Generic function for calculating the weighted (and possibly trimmed) arithmetic mean.

Usage

wtd.mean(x, weights, trim = 0, na.rm = FALSE)

Value

Returns the weighted and/or trimmed arithmetic mean.

Arguments

x

Numerical or logical vector.

weights

Vector of non-negative weights.

trim

Fraction [0, 0.5) of observations trimmed from each end before calculating mean.

na.rm

Logical indicating whether NA values should be removed before calculation.

Author

Nathaniel E. Helwig <helwig@umn.edu>

Details

If weights are missing, the weights are defined to be a vector of ones (which is the same as the unweighted arithmetic mean).

If trim is non-zero, then trim observations are deleted from each end before the (weighted) mean is computed.
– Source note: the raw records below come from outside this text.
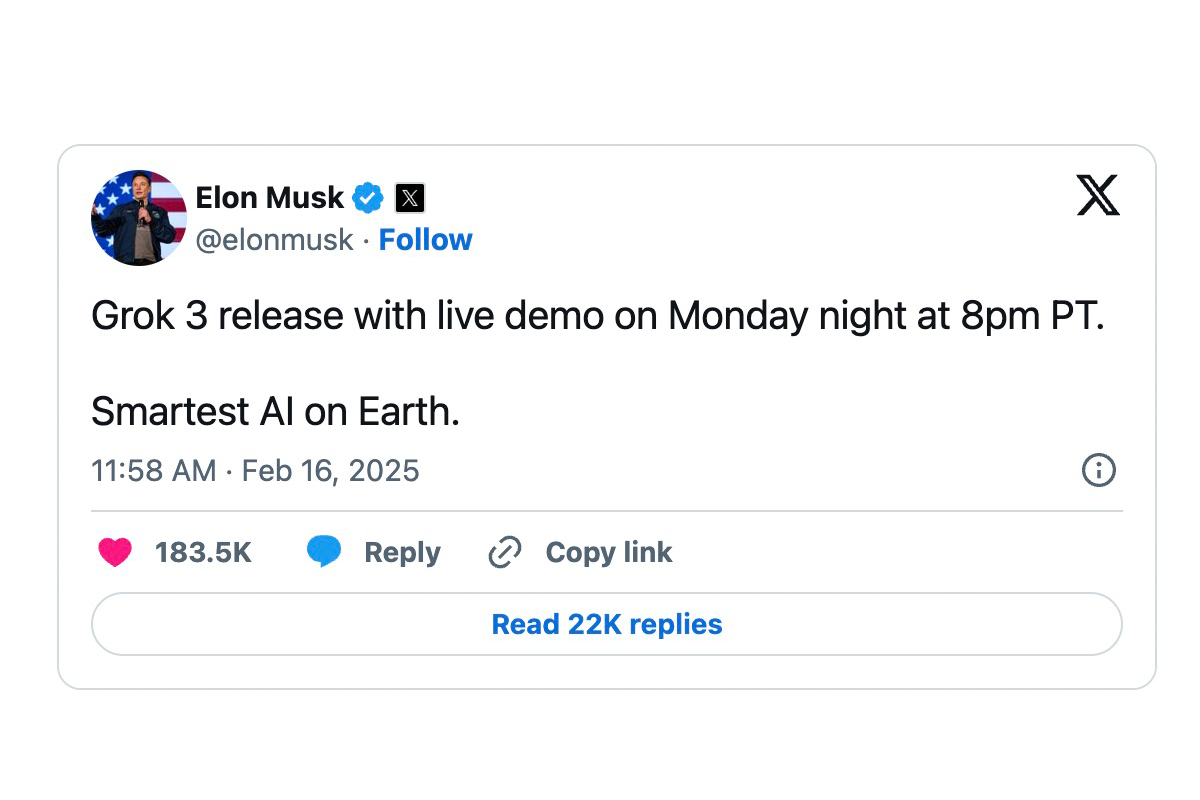Screen dimensions: 1200x800
Task: Click the 183.5K likes count
Action: pyautogui.click(x=203, y=552)
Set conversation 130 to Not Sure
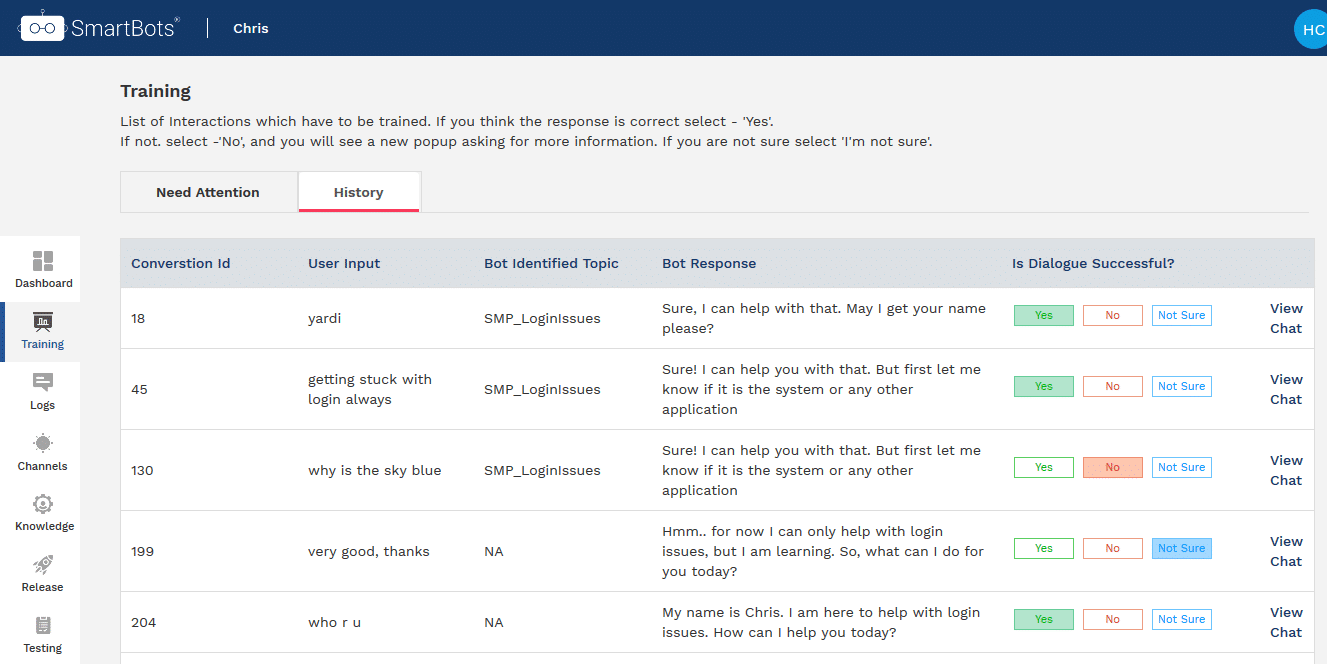This screenshot has height=664, width=1327. pos(1181,468)
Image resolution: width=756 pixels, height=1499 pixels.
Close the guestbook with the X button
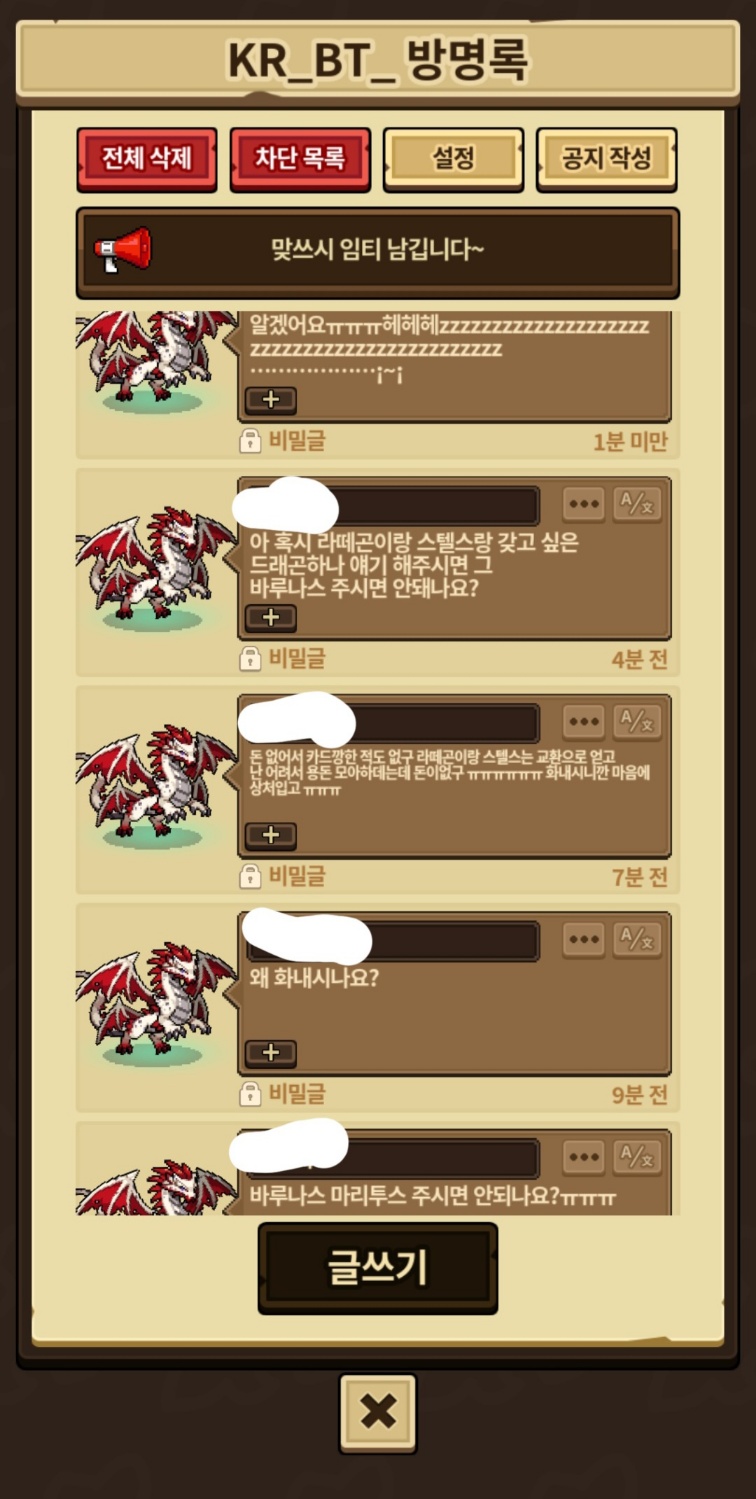pos(378,1413)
The quantiles used for trimming are defined using the wtd.quantile function.

See Also

wtd.var for weighted variance calculations

wtd.quantile for weighted quantile calculations

Examples

Run this code
# generate data and weights
set.seed(1)
x <- rnorm(10)
w <- rpois(10, lambda = 10)

# weighted mean
wtd.mean(x, w)
sum(x * w) / sum(w)

# trimmed mean
q <- quantile(x, probs = c(0.1, 0.9), type = 4)
i <- which(x < q[1] | x > q[2])
mean(x[-i])
wtd.mean(x, trim = 0.1)

# weighted and trimmed mean
q <- wtd.quantile(x, w, probs = c(0.1, 0.9))
i <- which(x < q[1] | x > q[2])
wtd.mean(x[-i], w[-i])
wtd.mean(x, w, trim = 0.1)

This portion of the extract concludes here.